Он нахмурился после невольной своей искренности, что могла быть воспринята Ольгой как нарочитая, а она стояла у стены в сумеречной полосе за светом настольной лампы и слушала его с опущенными глазами.
— Ужасно, — сказала она и приблизилась к нему, ласково оглядывая его лицо и притрагиваясь кончиком пальца к его подбородку. — Ужасно, как ты изменился за последнее время, похудел, осунулся, стал не тот. Что-то случилось, Вячеслав… Я тебя очень любила тогда, в Новый год, когда мы остались с тобой здесь… Теперь ты уже не совсем тот или полностью другой?
— Другой. Наверное, не полностью.
— Хуже?
— Да.
— Значит, ты меня предал, Вячеслав?
— Ни разу.
— Я тебе, Слава, сейчас не верю почему-то, — сказала она с рассеянным лицом и пальцем нарисовала замысловатый вензель на лацкане его пиджака. — Ведь я часто замечала, как смотрят в твою сторону женщины. Потом ваши студийные нравы, артистическая богема, могу представить… И ты не святой, Слава. Так ведь?
— Ты ошибаешься, Оля, я почти святой. И ты не права насчет студийных нравов. Они как везде. И богемы нет, — сказал Крымов, испытывая желание обнять ее и не говорить ничего в покое ее близости, ее спокойного, не утоляющего холодка, как в ту вьюжную, пустынную ночь, когда они остались вдвоем на недостроенной даче. Но что-то мешало ему повторить минуту того новогоднего настроения, о котором вспомнила Ольга, и он только провел рукой по ее плечу, такому родному под черной рабочей рубашкой, договорил почти робко: — Как и чем я могу поклясться, что люблю тебя?

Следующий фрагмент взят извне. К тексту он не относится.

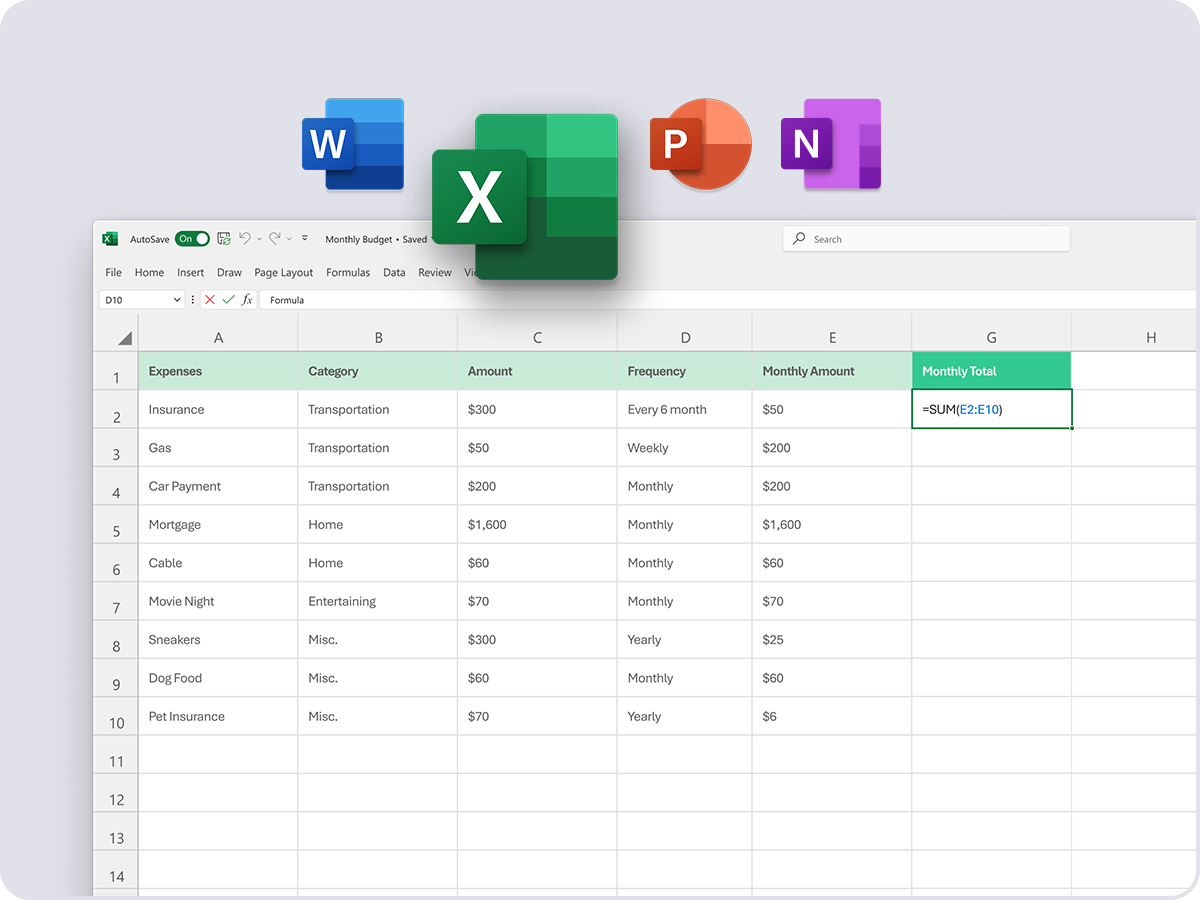Toggle the AutoSave switch off
Screen dimensions: 1200x900
[x=192, y=239]
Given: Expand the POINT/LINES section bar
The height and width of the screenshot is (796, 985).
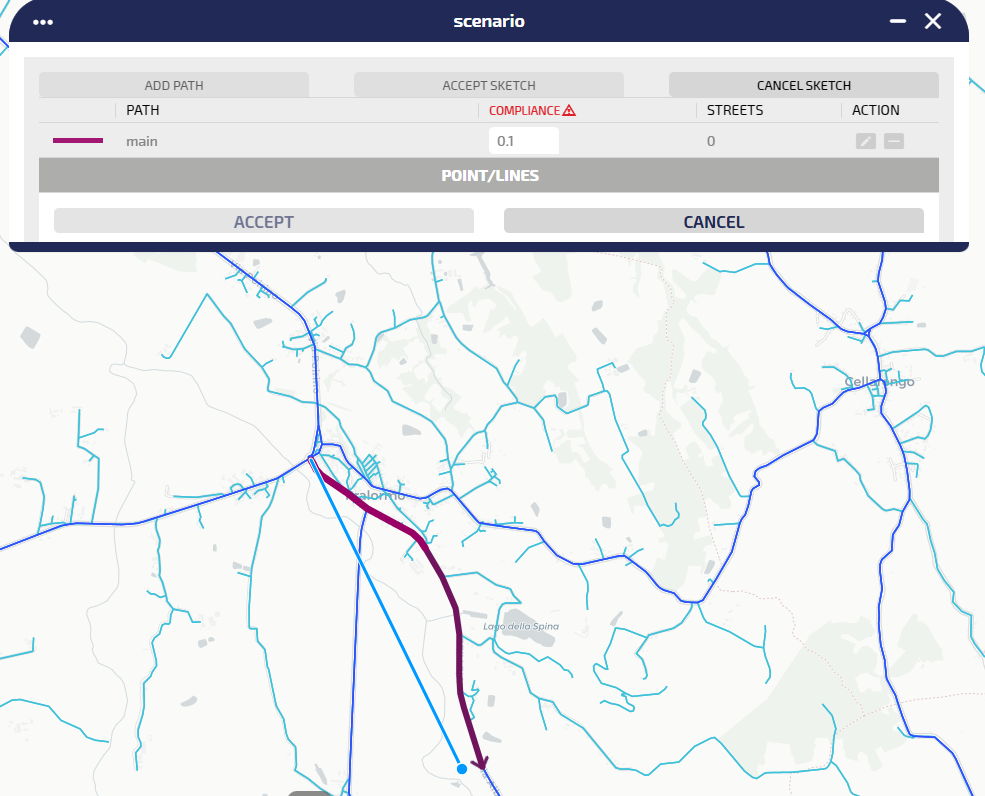Looking at the screenshot, I should point(489,175).
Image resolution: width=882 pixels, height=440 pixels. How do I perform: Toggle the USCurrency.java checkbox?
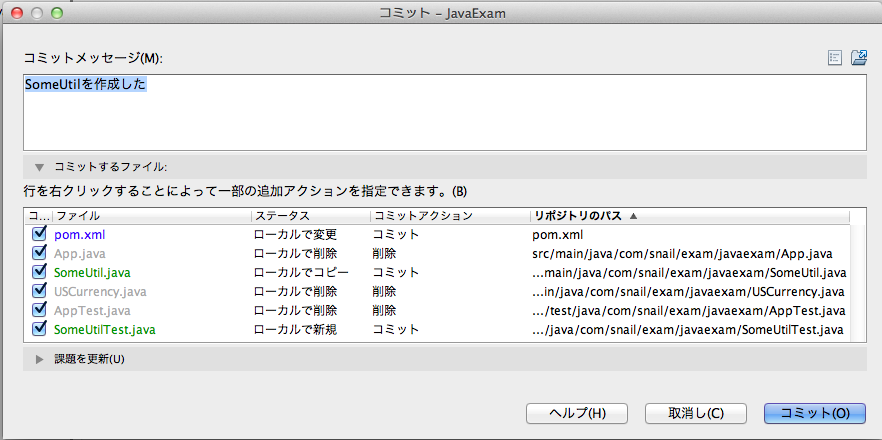(x=40, y=291)
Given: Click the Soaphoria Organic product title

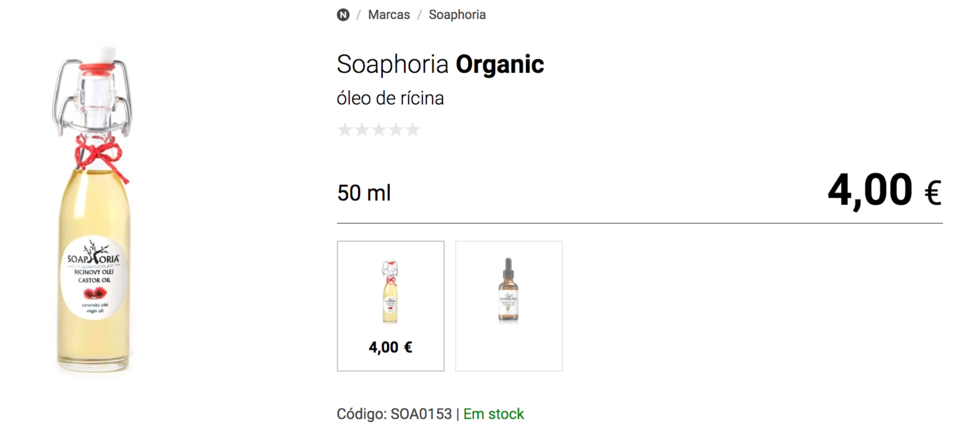Looking at the screenshot, I should (x=440, y=65).
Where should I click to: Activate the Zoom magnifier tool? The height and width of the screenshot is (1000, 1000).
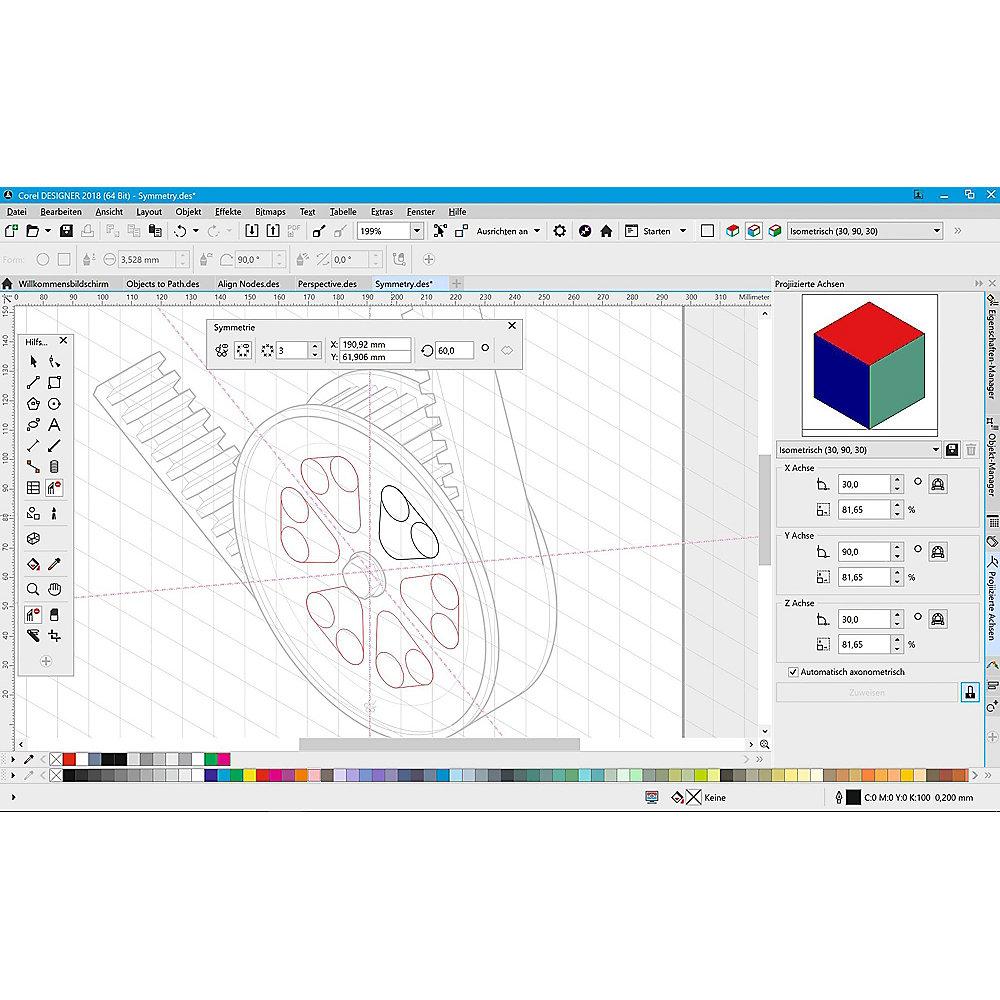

— Не надо, — проговорила она без выражения. — Иди, пожалуйста. Иди, Слава. Уже очень поздно. Иди, мой милый святой. — Она опять нарисовала пальцем невидимый вензель на лацкане его пиджака, и лицо ее было безучастно. — Иначе мы оба не заснем.
— Спокойной ночи.
Он поцеловал ее в щеку и вышел с мучительным чувством, будто она, не веря ему, умышленно не хотела договаривать и разрушать все до конца.
— Извините, Вячеслав Андреевич, за нескромный вопрос, который я не решился бы задать вам, если бы, так сказать, не формальная сторона нашей профессии. Дабы установить истину, нам подчас следует знать и нечто интимное… нескромное. У вас были, извините, пожалуйста, еще раз, близкие отношения с Ириной Вениаминовной Скворцовой?